Nigeria okays $17.64 billion oil development plan as rigs jump to 30

PIUS UTOMI EKPEI/AFP/Getty Images

• NUPRC pegs nation’s technical oil production at 2.26 million bpd
• OPEC, NNPCL to collaborate on investment, production 

Nigeria, yesterday, said about $17.64 billion worth of oil field development plan was approved last year to deliver oil and gas recovery estimated at 2.12 billion barrels and 13.13 trillion cubic feet respectively in the next five years.

While the Nigerian Upstream Petroleum Regulatory Commission (NUPRC), at the ongoing Nigerian International Energy Summit, said field development plans stand at about 51, a total of $2.5 billion investment in 175 wells’ drilling was also recorded between 2022 and 2023.


Chief Executive of NUPRC, Gbenga Komolafe also disclosed that a total of $2.68 billion investment was recorded in 842 well workovers and other well intervention activities in the year, which resulted in an increased average oil production.

According to him, Nigeria has also recorded about 275 per cent growth in rig count, as it grew from eight in 2021 to average of 30 in the past one year.

This comes as the Nigerian National Petroleum Company Limited (NNPCL) struck a deal with the Organisation of Petroleum Exporting Countries (OPEC) to increase the nation’s oil production and drive more investments.

At the same time, the Nigerian LNG (NLNG) has stressed the need to prioritise digital technologies to improve operational efficiency, reduce emissions, increase revenue and remain competitive amid the rapid global changes and energy transition.

Komolafe said NUPRC is repositioning the sector to attract investments and ensure energy security, affordability and sustainability in Nigeria.
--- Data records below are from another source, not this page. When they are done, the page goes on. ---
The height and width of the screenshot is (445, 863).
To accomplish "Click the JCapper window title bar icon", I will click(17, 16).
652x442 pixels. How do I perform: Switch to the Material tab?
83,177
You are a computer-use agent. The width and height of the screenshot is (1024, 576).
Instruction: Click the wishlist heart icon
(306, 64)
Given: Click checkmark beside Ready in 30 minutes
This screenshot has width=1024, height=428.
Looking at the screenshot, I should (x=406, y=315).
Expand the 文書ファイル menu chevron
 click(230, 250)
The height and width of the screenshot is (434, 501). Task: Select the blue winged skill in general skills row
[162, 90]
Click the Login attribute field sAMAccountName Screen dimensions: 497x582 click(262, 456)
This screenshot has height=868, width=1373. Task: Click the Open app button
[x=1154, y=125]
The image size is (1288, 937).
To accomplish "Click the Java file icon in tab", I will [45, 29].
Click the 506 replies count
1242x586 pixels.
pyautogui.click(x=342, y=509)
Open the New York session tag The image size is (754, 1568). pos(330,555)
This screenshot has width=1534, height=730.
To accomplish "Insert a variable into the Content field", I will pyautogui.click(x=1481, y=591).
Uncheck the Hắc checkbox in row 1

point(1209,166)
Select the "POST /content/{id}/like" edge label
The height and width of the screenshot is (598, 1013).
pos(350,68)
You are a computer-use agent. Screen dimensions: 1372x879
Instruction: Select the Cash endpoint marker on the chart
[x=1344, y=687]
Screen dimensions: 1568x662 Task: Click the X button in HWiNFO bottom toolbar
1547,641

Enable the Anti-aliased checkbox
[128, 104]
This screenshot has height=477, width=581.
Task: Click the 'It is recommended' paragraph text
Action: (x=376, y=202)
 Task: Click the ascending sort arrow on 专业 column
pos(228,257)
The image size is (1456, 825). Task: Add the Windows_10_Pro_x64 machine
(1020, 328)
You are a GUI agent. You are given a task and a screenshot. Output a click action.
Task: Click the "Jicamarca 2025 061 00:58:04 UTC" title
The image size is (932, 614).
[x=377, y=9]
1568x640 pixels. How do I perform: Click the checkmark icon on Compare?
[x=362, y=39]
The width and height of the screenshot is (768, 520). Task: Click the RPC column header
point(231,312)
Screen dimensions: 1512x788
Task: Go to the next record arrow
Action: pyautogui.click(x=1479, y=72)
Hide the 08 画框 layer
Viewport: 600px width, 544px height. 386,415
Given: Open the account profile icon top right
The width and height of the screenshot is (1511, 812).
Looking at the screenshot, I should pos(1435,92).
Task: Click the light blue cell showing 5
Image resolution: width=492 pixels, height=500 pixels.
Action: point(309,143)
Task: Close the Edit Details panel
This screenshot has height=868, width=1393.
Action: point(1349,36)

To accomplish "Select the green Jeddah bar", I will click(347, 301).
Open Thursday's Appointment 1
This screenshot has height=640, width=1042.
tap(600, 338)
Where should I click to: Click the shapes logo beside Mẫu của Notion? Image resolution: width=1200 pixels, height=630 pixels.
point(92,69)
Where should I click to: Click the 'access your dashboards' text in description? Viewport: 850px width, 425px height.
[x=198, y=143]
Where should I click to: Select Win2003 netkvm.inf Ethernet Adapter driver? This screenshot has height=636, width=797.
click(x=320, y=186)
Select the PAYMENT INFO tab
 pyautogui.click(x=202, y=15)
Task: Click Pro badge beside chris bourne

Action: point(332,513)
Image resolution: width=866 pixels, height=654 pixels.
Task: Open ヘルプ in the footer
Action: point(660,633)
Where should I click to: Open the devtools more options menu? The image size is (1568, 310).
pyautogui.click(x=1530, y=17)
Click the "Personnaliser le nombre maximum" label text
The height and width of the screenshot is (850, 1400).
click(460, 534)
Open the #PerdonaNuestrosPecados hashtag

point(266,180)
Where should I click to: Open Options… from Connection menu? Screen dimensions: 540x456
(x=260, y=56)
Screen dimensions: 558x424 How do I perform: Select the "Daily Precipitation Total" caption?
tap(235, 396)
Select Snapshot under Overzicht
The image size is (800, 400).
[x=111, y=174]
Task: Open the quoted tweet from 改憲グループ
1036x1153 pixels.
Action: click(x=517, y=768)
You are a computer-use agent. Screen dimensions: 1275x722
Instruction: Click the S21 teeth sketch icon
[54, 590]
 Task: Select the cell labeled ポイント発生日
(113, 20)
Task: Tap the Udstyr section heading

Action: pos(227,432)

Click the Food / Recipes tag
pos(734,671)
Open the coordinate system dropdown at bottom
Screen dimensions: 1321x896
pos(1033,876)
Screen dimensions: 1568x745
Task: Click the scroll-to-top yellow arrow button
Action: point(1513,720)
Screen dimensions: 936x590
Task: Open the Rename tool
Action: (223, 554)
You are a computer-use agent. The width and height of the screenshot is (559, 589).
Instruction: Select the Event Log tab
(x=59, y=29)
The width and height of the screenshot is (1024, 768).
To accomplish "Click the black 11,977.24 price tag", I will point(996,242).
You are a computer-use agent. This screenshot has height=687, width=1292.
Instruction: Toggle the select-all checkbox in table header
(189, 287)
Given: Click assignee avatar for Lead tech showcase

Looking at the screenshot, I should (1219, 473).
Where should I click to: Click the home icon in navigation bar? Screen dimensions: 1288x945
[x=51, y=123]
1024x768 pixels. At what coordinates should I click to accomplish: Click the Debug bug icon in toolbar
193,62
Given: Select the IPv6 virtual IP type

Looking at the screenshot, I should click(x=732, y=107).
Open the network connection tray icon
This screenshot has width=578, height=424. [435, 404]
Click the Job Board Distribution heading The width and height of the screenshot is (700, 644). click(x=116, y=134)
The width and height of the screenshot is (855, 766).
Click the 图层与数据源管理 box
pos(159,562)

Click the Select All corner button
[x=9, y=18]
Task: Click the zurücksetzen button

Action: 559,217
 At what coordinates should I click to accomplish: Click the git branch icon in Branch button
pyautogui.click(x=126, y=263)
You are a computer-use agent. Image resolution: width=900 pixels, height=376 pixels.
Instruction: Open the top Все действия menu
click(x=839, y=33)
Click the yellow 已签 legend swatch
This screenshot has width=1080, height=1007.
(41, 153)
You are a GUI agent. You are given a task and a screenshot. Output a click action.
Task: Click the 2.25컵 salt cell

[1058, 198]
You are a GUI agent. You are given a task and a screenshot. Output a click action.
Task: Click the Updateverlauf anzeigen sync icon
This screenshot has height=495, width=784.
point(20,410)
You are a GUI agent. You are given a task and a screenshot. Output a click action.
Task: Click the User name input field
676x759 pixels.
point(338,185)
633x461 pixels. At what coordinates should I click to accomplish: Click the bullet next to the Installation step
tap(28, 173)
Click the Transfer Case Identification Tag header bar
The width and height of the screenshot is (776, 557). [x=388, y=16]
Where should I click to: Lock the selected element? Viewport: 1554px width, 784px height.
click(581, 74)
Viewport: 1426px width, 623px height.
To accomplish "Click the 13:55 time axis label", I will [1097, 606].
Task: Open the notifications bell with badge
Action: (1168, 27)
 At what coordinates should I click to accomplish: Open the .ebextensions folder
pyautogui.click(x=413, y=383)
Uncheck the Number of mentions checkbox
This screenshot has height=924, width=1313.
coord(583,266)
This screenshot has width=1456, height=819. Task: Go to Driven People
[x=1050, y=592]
He said despite the current average national production of 1.33 million barrels of oil per day and 256,000 barrels of condensate daily, Nigeria’s technical production potential is currently at 2.26 million bpd, with the current OPEC quota set at 1.5 million bpd.

“A total of 51 Field Development Plans approved in 2022-2023 is expected to attract $17.64 billion investment inflow, as well as deliver cumulative oil r and gas recovery estimated at 2.12 billion barrels and 13.13 trillion cubic feet respectively in the coming years.


“Natural gas production is projected to increase from 8.0 bcfd in 2020 to 12.2 bcfd in 2030, driven by major projects such as NLNG Train 7 & Train 8, Nigeria/Morocco pipeline, Ajaokuta-Kaduna-Kano (AKK) Natural Gas Pipeline Project and so many other gas projects,” Komolafe added.

OPEC Secretary Seneral, Haitham al-Ghais, said the oil cartel completely aligns with NNPCL’s vision as captured in its payoff line.

He noted that despite the pushback on oil and gas, the world would require about $14tr investments from now till 2035 to be able to meet global demand, NNPCL to seize the opportunity to raise its production as a reliable source of energy to the world.

Executive Director, Oando PLC and COO, Oando Energy Resources, Dr Ainoje Alex Irune, submitted that the challenges in the oil and gas industry required urgent action and not deliberations.


He emphasised that the industry is in a state of emergency, noting that the problems should have been addressed two decades ago.

Also, the General Manager, Finance, NLNG, Fatimah Adanan, revealed during a panel session that the company wrapped up the production of 1.5 million metric tonnes of Liquefied Petroleum Gas (LPG) in 2023 with an initial production of 70,000 metric tonnes, thus reinforcing the country as designated distribution hub.

The GM acknowledged Nigeria’s pivotal role in global carbon emissions, underlining the imperative to transition towards cleaner energy sources.

The Deputy Managing Director, Olakunle Osobu urged players in the energy industry to draw insights from NLNG’s ongoing integration of digital technologies to improve operational efficiency, reduce emissions, increase revenue and remain competitive as it deals with rapid global changes and energy transition.